Everyone: 2020 is gonna be my year!
Coronavirus: LOL
Aww. This is sooo cute. My 12 pet shrimps have taken their shells off and are drinking from a bowl of cocktail sauOH MY GOD WHO DID THIS!?
Me: “Hey towel, you’re looking good. What u doing later?”
Wife: That’s not what I meant by pick up my towel. Just hand it to me, idiot.
I was just trying on the floral romper for fun but then the sales associate asked if my daughter was my sister and now I’m out $140.
For sale: baby shoes. Never worn. Nothing sinister! Wrong size. Should’ve measured. First baby. Very excited!!
I need an Amazddy. It’s like a sugar daddy, but they randomly pay for the stuff in your Amazon cart.
The new options on Facebook look like the life cycle of every relationship I’ve ever had
Me: Could we please have a cushion of time between Halloween and when the Christmas music starts playing?
All of retail: No.
Never underestimate the power of a hug.

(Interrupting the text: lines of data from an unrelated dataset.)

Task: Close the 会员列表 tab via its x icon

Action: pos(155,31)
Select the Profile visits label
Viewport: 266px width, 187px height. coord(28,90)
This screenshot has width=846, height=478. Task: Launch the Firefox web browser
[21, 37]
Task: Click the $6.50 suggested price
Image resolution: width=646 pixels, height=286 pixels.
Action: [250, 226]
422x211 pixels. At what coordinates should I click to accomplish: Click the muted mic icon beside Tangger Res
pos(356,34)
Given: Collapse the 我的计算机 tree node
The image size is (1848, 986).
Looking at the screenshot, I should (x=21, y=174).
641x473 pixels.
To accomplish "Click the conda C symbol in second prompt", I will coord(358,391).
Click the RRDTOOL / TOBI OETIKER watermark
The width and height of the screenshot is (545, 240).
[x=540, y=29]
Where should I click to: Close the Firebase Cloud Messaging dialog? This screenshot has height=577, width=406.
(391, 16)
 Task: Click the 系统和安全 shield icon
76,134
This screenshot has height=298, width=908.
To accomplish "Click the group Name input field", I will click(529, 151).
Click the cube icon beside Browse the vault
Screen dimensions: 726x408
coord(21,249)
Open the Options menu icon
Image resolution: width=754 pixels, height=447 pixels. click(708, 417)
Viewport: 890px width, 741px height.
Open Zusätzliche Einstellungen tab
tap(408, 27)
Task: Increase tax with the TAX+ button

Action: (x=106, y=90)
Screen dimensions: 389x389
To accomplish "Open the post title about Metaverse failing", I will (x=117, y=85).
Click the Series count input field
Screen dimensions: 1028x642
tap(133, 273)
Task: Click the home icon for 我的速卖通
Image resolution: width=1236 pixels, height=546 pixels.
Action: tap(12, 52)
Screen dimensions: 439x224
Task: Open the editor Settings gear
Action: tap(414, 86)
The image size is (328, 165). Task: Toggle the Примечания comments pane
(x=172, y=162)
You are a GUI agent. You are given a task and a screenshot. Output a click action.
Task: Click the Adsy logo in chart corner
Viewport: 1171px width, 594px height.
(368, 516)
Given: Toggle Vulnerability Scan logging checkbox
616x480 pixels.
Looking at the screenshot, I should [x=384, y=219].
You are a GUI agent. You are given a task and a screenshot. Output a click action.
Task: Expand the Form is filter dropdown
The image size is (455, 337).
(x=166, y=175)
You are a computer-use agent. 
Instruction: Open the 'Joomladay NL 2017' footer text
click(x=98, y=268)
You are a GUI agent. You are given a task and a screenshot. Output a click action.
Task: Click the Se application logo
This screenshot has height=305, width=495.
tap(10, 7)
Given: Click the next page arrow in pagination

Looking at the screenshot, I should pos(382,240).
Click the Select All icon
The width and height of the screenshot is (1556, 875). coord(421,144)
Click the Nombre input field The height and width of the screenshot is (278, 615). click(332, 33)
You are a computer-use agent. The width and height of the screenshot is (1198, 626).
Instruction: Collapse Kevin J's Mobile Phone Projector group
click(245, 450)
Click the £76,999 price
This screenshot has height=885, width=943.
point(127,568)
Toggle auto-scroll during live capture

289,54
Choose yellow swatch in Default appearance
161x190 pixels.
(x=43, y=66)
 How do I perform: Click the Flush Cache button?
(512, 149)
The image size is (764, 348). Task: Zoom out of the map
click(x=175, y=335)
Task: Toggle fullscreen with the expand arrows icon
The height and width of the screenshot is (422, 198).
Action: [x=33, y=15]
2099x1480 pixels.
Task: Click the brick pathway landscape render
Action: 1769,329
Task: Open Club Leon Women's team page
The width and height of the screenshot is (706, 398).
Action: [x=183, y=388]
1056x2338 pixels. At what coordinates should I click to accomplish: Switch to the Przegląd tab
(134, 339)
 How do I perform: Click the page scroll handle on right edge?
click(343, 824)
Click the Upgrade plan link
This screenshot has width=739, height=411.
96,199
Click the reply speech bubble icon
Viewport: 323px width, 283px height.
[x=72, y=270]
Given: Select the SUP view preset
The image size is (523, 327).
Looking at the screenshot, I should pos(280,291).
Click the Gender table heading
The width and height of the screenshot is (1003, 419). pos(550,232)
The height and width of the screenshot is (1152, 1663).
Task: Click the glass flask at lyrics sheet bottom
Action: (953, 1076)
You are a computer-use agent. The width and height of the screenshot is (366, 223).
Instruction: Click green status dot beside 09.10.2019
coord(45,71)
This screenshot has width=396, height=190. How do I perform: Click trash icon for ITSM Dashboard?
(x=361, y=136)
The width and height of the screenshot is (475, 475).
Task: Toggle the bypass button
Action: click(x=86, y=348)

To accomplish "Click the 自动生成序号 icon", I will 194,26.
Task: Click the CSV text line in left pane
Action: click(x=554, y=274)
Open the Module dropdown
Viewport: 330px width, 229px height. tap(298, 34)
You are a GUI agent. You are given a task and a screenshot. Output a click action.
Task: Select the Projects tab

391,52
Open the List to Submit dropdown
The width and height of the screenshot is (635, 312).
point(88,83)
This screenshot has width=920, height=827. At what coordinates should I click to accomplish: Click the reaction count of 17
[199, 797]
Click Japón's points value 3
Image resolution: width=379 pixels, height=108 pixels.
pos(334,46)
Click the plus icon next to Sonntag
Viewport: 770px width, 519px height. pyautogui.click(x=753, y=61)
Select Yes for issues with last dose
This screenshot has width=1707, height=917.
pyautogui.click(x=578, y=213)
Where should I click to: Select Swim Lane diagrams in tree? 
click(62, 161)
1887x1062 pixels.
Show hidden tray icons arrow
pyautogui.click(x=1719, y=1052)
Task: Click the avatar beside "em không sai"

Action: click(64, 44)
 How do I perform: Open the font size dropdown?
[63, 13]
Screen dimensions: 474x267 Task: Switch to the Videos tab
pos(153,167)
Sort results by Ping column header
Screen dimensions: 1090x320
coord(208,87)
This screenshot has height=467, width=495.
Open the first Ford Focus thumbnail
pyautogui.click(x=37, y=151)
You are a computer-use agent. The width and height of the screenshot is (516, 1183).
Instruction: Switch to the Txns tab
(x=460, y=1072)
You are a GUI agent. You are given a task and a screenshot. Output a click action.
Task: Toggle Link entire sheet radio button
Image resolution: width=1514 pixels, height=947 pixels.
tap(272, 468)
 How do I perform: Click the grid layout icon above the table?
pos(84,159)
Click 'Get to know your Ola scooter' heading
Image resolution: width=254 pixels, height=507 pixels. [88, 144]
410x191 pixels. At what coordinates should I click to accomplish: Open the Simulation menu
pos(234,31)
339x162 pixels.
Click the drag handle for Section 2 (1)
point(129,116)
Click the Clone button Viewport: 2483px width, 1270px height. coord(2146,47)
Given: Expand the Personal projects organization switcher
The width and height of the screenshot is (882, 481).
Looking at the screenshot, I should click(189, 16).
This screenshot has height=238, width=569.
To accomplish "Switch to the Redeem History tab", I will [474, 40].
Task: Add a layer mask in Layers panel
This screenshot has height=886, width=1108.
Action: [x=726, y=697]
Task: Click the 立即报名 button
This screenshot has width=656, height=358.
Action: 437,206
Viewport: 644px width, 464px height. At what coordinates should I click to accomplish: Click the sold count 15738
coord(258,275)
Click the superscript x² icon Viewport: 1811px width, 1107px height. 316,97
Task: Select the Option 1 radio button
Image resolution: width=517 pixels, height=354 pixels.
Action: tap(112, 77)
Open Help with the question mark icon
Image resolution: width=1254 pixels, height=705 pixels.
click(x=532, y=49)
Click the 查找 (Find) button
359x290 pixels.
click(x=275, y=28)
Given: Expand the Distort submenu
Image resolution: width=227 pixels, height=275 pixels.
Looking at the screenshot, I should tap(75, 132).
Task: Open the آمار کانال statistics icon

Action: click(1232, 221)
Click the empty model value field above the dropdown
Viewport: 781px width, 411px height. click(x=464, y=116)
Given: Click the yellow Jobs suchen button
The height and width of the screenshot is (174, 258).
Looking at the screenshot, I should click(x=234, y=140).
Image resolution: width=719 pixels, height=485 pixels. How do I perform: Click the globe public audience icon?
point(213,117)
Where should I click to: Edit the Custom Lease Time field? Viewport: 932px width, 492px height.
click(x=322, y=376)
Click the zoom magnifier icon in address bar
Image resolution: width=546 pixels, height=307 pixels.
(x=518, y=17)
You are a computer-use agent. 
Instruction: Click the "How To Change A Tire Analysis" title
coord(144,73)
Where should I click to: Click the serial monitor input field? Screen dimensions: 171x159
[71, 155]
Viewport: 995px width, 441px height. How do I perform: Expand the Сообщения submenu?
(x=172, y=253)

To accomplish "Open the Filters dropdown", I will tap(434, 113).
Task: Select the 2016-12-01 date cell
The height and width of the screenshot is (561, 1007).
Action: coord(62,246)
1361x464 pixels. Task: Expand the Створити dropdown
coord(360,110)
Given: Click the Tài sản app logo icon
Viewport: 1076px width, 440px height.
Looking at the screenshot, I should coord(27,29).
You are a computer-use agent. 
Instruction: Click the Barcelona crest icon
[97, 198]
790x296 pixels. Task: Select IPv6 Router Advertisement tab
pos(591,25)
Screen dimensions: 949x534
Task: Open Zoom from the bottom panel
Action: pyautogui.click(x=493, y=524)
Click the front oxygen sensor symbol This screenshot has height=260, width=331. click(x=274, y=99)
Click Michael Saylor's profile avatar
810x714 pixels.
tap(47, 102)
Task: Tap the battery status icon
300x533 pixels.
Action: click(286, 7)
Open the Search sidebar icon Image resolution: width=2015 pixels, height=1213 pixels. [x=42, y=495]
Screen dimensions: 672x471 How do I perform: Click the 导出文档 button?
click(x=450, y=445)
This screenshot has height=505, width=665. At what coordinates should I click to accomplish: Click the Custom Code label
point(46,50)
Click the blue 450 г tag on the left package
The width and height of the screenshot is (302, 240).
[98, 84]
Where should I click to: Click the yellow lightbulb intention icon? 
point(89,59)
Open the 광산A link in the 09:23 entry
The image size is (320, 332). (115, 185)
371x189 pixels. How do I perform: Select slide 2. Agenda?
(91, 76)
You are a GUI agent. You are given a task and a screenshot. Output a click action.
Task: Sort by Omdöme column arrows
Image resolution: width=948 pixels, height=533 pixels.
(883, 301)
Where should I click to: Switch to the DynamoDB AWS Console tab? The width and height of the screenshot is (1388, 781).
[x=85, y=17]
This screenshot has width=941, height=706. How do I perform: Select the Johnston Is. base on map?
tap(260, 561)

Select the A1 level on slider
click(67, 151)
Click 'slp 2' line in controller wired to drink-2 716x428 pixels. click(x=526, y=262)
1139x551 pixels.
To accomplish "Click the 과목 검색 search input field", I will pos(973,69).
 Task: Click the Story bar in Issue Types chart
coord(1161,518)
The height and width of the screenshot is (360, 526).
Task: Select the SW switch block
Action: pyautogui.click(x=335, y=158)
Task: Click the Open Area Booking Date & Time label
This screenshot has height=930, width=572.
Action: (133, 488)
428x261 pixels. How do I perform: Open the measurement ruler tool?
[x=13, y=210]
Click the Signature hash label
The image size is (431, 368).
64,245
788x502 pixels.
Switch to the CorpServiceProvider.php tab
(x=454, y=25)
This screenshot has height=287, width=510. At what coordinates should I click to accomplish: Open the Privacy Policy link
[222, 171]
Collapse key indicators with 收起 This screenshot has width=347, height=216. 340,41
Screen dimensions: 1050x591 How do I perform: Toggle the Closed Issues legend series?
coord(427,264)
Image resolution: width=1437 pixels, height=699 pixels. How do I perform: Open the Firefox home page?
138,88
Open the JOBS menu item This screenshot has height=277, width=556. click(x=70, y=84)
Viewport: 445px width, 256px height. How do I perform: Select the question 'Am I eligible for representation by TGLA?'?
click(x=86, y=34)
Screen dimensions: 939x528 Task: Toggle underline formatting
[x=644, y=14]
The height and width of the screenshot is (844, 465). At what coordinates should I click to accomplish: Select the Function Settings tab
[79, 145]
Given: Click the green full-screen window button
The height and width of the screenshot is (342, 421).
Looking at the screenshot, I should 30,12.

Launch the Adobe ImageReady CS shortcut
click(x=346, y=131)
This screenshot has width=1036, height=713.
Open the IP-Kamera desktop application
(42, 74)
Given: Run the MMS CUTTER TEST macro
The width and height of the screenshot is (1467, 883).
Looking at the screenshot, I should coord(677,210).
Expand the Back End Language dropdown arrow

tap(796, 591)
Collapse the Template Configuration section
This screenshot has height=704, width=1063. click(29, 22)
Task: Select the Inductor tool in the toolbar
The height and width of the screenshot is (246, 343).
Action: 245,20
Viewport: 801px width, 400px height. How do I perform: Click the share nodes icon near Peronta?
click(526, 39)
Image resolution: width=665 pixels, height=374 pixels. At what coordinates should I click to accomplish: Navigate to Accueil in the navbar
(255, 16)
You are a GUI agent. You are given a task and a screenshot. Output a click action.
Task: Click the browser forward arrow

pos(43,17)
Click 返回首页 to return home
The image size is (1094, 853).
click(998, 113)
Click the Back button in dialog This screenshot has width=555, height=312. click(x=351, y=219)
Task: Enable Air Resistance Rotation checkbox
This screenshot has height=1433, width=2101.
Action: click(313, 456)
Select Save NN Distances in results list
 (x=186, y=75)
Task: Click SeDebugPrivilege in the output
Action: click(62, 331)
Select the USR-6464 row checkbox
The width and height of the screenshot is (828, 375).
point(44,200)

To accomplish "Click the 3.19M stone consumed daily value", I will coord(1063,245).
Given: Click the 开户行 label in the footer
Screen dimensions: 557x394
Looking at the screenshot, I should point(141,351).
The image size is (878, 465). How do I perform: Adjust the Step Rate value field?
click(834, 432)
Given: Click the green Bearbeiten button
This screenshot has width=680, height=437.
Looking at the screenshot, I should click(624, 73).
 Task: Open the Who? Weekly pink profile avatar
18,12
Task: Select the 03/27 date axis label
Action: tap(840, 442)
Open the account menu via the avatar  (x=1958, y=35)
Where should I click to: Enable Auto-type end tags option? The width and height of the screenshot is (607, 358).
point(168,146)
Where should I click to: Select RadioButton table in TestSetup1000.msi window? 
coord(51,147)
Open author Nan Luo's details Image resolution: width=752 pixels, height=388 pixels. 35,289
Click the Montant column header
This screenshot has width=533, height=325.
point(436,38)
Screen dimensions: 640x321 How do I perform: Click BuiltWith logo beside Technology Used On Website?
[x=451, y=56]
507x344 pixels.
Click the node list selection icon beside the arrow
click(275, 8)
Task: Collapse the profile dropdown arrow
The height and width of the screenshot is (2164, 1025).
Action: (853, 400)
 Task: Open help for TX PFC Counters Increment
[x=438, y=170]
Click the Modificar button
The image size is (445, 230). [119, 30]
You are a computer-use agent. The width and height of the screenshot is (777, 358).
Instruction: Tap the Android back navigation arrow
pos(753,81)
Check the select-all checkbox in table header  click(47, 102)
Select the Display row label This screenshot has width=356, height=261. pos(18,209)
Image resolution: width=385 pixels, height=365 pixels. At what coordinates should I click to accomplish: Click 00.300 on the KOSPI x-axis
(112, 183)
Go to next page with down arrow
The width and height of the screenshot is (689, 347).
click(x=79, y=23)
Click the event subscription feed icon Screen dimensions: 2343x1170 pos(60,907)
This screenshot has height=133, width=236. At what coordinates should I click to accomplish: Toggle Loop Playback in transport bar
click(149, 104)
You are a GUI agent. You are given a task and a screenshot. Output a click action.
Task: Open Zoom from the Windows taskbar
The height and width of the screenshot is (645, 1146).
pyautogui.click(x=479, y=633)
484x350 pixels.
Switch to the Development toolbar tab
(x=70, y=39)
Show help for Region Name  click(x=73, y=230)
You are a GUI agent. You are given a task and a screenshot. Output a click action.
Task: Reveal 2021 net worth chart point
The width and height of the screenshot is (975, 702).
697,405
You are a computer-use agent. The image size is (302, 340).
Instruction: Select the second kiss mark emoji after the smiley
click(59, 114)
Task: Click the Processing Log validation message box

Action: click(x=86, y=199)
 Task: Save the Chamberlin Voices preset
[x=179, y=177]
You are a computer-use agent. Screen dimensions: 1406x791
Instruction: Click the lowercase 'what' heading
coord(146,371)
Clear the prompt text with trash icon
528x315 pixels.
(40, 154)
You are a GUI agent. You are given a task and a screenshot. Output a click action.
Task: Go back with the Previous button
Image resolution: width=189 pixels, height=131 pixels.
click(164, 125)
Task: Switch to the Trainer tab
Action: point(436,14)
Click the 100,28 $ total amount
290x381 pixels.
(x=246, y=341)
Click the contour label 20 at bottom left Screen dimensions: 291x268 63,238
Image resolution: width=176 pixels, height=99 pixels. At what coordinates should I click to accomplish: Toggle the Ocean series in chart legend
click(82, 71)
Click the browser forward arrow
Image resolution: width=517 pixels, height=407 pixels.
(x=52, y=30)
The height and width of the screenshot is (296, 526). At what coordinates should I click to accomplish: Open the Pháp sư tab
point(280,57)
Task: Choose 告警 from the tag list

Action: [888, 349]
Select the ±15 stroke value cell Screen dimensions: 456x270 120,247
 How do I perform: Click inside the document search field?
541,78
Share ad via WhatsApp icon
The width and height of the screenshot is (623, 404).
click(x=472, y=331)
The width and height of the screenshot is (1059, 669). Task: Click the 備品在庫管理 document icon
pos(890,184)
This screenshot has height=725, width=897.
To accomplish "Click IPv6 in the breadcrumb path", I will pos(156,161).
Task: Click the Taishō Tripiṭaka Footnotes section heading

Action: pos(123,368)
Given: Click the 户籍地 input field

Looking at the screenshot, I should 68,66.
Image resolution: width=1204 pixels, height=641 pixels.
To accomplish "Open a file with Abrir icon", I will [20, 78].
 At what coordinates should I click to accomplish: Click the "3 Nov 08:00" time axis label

Or a slap upside the head. Whatever works.
On my last flight I watched a woman in front of me pull out her hair and eat it until I fell asleep. Can’t do that in first class.
If nothing else, the iOS7 update has proved it’s usefulness by automatically adding the little accent mark to the word jalapeño for me.
Hey cell phone companies, I can’t think of a more terrifying selling point than “Unlimited Talk.”
My husband pissed me off so I made him his favorite chocolate chip cookies and used black beans instead of chocolate
Ro-Ro-Robocop,
Gently down the stream,
Merrily, merrily, merrily, merrily,
Killing bad guys in old Detroit in revenge for his murder.